2) You've got medias (picture/gif/video) that take 3MB => quadruple it.

3) My traffic stats don't account for bots/crawler => You're at the mercy of them or any dude who "ab -n 1000000 yoursite.com/logo.png"

A bill of hundreds of dollars for a personal blog might not scare a HN silicon valley engineer making $15k a month but that's much more than enough for the rest of the world. Even in western Europe, don't expect the disposable income to be much more than $100 a month.

"Bandwidth is $0.090 per GB. (You mixed it up with the storage price that is $0.023/GB)."

Correct, my fault there. I was somehow looking at the wrong chart.

"Let's say the site is 1MB to deliver"

I think your estimate of the size of a typical blog post is considerably at variance with the norm. 2-3K would be more like it.
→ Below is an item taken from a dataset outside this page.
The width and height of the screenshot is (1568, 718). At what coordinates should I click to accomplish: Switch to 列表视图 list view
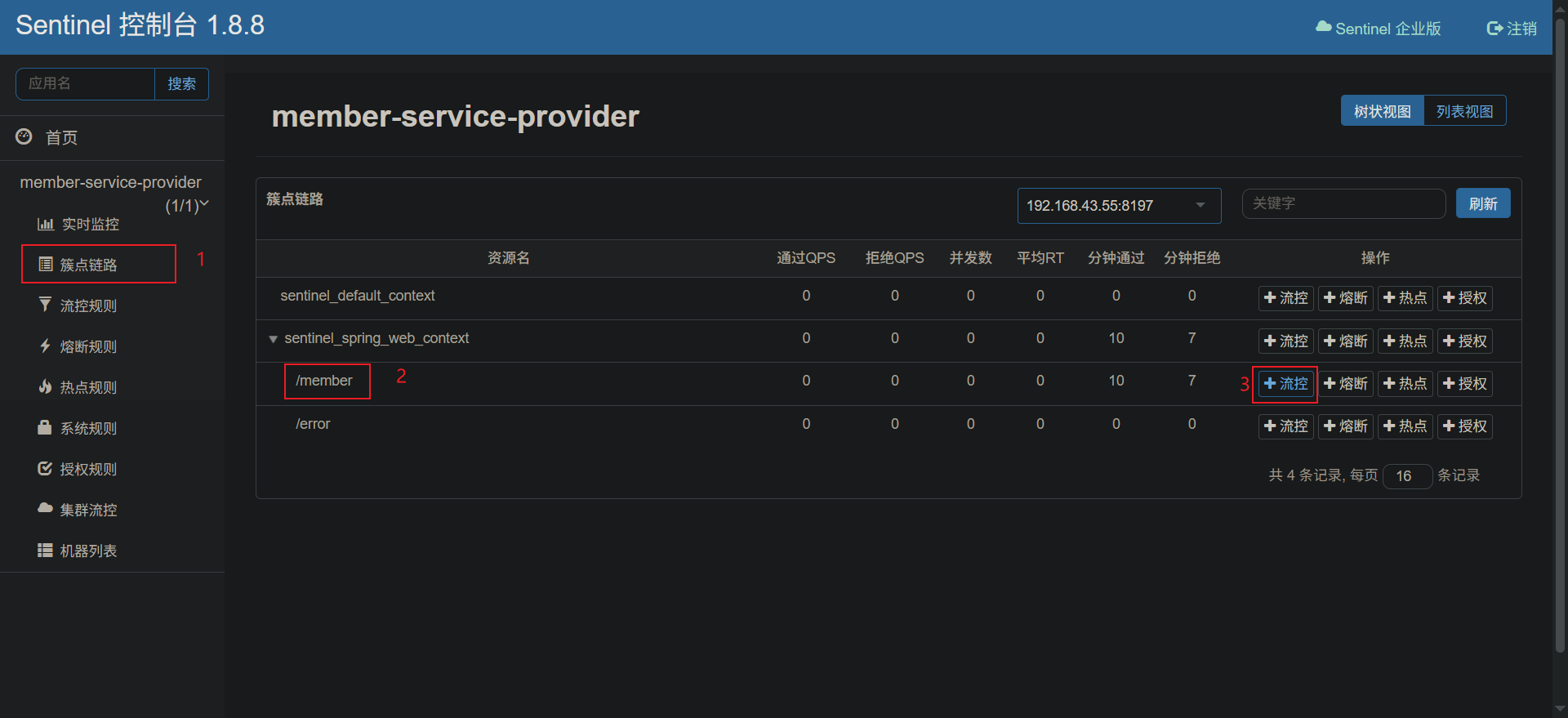(x=1464, y=111)
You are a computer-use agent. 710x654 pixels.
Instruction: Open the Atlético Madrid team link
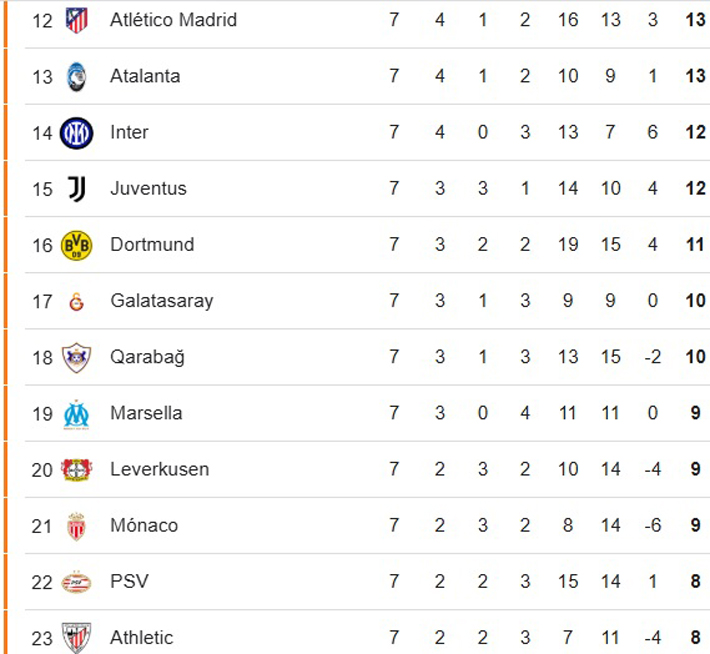pos(173,20)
Maybe 100K with logo.

The HTTP headers alone to do a couple of requests are more than 4kB.

The text alone of an article can easily be more than 10kB (that's about 1500 words).

3k might have been correct in 1997 for a single standalone HTML page with only text, very little text actually, and very little formatting.

100k is doable for a very minimal site.

It is harder to make said html look nice - unless you are graphics designer. But also, it requires additional time to spend which matters.
Hosting a web site for a blog is expensive? A local webhost offers 75GB of transfer for $6 a month, with the highest transfer day per month dropped completely. If you want a CDN on top of that, it's a whopping $1 per month per 10GB.
you could easy have a web server with thousands of visitors running on a rasbery pi. i would say a week end project to set it up or one hour if you already are familiar with web servers.
Your raspbeery will be crushed to death when the article will go on the first page of HN.

You seriously overestimate the capabilities of a raspberry and undestimate the traffic you get.

I'm curious about this. If you have a purely static site, what would be the major bottleneck for a front-page-reaching site hosted on a raspberry pi? I'm thinking things like compression would eat up a lot of its CPU, but you seem to know more about this than me.
A solid 3,000-word article with enough CSS to make the page look nice will fit comfortably in 20-30KB gzipped. A Raspberry Pi could handle on the order of tens of requests per second (tens of thousands per hour).

A fluffy 500-word Medium-style article with 1-2MB of JavaScript serving no apparent purpose and 5-10MB of animated GIFs would be another story.

A realistic static site will have multiple css, a logo, potential images in the headers/footers/sides, links to the other top read articles with icons, pictures/schemas/drawing/photos in the content.

That sets any stupid article at a 500kB bar.

I have no doubt that a HN engineer can publish a single .txt file and force gzip-9 compression, however that's not an acceptable blog by any standard.

> what would be the major bottleneck for a front-page-reaching site hosted on a raspberry pi?

For a fully static fully cachable site, it's the bandwidth.

Your home connection cannot serve Gigabytes of data in a timely fashion.

Can't compression be done ahead of time? ISTR it worked that way when serving content directly from S3, at one point...
Last I checked, compression wasn't supported by all browsers all the time. It needs to be done dynamically depending on the settings the browser allows.

nginx or varnish can do that (with more or less correct rules).

In practise, I usually disable compression everywhere and let the CDN handles it.

The CDN is configured to compress on the fly and I am very confident that CloudFlare/Akamai are doing that much better than a broken snippet of nginx settings from stack overflow.

As one would expect, S3 can certainly support various browsers. It ends up being just like content negotiation, in that you have multiple representations that could be served from a particular resource, depending on what headers are sent.

I'm not sure if it's still like that, since I'm not using S3 for that right now.

I'm not an expert by any means, but I think you can manually gzip your content and add rewrite rules to Apache (don't know about other servers) to use the .gz versions. I think this is the only way for compressed content to be cached by Apache, but I'd love to learn if I'm wrong here.
You could also reuse an old laptop, buy a proper server, rent a VPS, or buy web hosting space for a few bucks per month.